The company said this is the first of two planned acquisitions in Malaysia, the home market of competitor Carsome. Carro had in August announced the acquisition of consumer-to-consumer marketplace Jualo in Indonesia, along with the close of a $90-million Series B funding round.
Founded in 2015, Carro offers a range of services including the buying and selling, financing, subscription, insurance, workshop and roadside assistance for cars.
Besides Singapore and Indonesia, the company is present in Thailand. It claims to be Southeast Asia’s largest automotive marketplace with transactions of over $500 million occurring on its platform in 2018.
“Through myTukar we plan on working with thousands of dealers across Malaysia to catalyse the growth of the used car market. Over the next few years, we plan to triple their existing transaction volume to over $500 million,” Carro founder and CEO Aaron Tan said in a statement.
Tan previously told DealStreetAsia that the company has ample financial resources to pursue M&A aggressively, and is particularly interested in areas such as car financing, subscriptions, insurance and vehicle roadside assistance services.
Kuala Lumpur-based rival Carsome remains unfazed by Carro’s entry in its home market.
“Yes, they still remain a threat. But whatever it is, we continue to prove ourselves right in terms of the way we run our business at Carsome. Money is not everything, execution is key. Knowing the market is also very important, and we know our markets very well,” said Carsome CEO and co-founder Eric Cheng.

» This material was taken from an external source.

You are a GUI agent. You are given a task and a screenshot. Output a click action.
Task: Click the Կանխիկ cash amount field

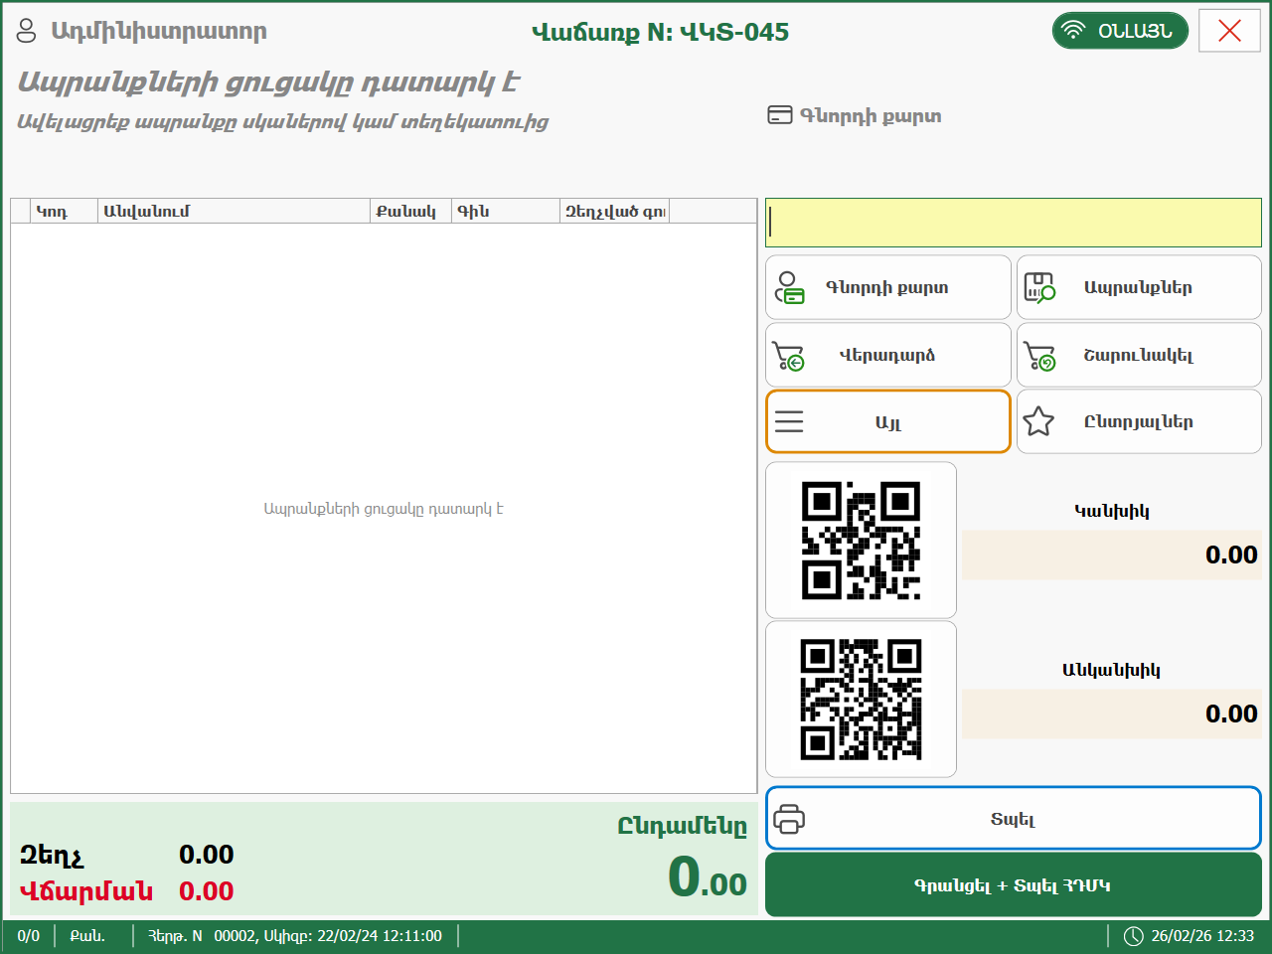point(1111,555)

Carsome is understood to be planning to raise $40 million in a Series C round by the end of 2019. The Kuala Lumpur-based company last raised $20 million in a Series B round led by Burda Principal Investments in 2018.
Similar to Carro, Carsome operates regionally across Malaysia, Indonesia, Thailand and Singapore. The Malaysian startup, however, runs a consumer-to-business (C2B) model, while Carro operates an agent-to-business (A2B) model.
Other competitors in the car marketplace sector include ASX-listed iCarAsia, Rocket Internet’s Carmudi, and Indonesia’s BeliMobilGue, which just closed a $30-million investment from Berlin-based Frontier Car Group last month.